• **SOURCE DOCUMENT**:
================

How to Change the Color of Your Grout

Tile and grout to the spatula
bodu9 / Getty Images
Project Overview
  • Working Time: 1 - 2 hrs
  • Total Time: 1 day
  • Skill Level: Beginner

With a few hours and a few tools, you can make the old grout on your floors, walls, or kitchen backsplashes look brand new again. Whether the grout was originally white and needs a pick-me-up, or you are staining the grout a new color, these step-by-step instructions cover all aspects of the job.

The tools required to make old grout look new again are affordable, and this is one job that is an easy DIY project. Tile contractors charge hundreds of dollars to clean or stain grout, yet you probably have most of the necessary supplies at home already.

Although you can buy stain and sealer separately, use the combined grout stain and sealer that is available in a single bottle for this project. Don't let the small bottle fool you. It covers a large area. The bottle is usually marked as to how many square feet the product covers, so you don't have to guess or over-buy.

If you are re-staining white grout, choosing color is not an issue, but if you are trying to match existing colored grout or staining the grout a new color, order a sample from one of the grout suppliers online. Many of them offer a small sample bottle in the colors they stock. Some of them also offer a custom color-matching service, but that is a more involved process.

================

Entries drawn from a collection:
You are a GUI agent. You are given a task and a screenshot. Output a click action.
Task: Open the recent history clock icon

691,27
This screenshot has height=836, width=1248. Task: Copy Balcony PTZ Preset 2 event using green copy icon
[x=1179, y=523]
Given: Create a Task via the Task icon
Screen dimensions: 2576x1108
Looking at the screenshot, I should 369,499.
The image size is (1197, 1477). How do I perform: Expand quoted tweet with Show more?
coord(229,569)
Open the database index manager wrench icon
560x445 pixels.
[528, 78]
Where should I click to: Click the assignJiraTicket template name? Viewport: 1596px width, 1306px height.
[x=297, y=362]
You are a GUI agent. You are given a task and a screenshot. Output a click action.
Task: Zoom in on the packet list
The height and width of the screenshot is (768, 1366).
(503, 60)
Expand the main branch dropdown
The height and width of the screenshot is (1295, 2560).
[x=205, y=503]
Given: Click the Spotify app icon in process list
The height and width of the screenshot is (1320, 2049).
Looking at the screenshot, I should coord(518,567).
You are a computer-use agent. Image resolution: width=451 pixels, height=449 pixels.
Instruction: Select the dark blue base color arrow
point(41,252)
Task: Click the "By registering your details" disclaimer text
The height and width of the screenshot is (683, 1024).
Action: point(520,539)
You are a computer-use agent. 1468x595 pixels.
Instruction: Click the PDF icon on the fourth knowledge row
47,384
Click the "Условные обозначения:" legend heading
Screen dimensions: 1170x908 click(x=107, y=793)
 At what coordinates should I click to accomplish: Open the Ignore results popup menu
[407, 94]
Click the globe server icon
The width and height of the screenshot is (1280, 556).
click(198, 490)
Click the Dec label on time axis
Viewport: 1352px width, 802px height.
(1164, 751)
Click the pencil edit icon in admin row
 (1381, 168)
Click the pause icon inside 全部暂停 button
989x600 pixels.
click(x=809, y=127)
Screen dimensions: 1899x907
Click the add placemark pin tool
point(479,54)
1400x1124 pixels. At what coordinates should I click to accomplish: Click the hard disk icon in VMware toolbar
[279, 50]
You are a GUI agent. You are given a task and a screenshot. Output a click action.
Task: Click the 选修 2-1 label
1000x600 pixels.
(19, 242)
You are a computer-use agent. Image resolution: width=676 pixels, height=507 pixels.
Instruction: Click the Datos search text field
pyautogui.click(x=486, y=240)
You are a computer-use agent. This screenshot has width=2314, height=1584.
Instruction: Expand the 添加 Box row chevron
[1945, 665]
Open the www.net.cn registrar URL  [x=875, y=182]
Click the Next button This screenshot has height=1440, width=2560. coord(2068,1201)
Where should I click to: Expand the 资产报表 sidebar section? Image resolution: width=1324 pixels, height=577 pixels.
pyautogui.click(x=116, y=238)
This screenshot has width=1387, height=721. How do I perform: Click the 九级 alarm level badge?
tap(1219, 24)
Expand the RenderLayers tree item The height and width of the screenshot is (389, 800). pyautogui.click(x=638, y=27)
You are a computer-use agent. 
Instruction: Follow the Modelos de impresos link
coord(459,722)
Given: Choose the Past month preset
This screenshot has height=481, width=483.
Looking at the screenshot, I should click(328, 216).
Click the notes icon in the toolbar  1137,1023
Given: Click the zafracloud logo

================

• **SET EXERCISE 1**:
Print the passage of the grout article from "If you are re-staining" up to and including "more involved process.".
• **SET EXERCISE 2**:
Carry on the article about changing grout color from the point where it ends.
The rows are not needed for what comes next.

• **TASK RESULT 1**:
If you are re-staining white grout, choosing color is not an issue, but if you are trying to match existing colored grout or staining the grout a new color, order a sample from one of the grout suppliers online. Many of them offer a small sample bottle in the colors they stock. Some of them also offer a custom color-matching service, but that is a more involved process.

• **TASK RESULT 2**:
Considerations When Choosing Grout Color

 If you are choosing a color other than white for the grout, there are three schools of thought:

  • Match the grout to the tile. Select a color grout that's only a shade lighter or darker than the existing tile to give the uninterrupted appearance of a match. 
  • Contrast with the tile. Select a color grout that contrasts with the tile color to make each tile stand out.
  • Go neutral. A neutral color is the safest choice. Choose from shades of tan, beige or gray. Neutral grout is the most common selection.

Click Play to Learn How to Change the Color of Your Grout

Other Grout Considerations

Dark-colored grout fades quicker than light-colored grout. A light-colored grout shows stains and dirt. Keep the traffic in the area in mind when making your choice. A high traffic area, such as a kitchen, might not be a good place for very light colored grout, whereas a seldom-used bath is fine for it.

Don't use abrasive scrubbing powders or steel wool on tiles—they can be scratched. Use only soft cleaning cloths and soft-bristle brushes.

Grout being applied to tiles using a grout spreader
Dorling Kindersley/Getty Images

What You'll Need

Equipment / Tools

  • Nylon bristle brush
  • Soft-bristled toothbrush
  • Rubber gloves and safety goggles


  • Spray-on bleach-based cleaner
  • Bottle of grout stain and sealer in white or your preferred color choice
  • Bucket of water
  • Magic sponge eraser
  • Cleaning cloths


  1. Begin With a Good Cleaning

    Cleaning the existing grout is important. You can't stain it when it is covered in dust, soap scum, or cooking grease. The procedure is repetitive, and you'll be on your knees for most of the process, but this project is worth every penny you save by doing it yourself.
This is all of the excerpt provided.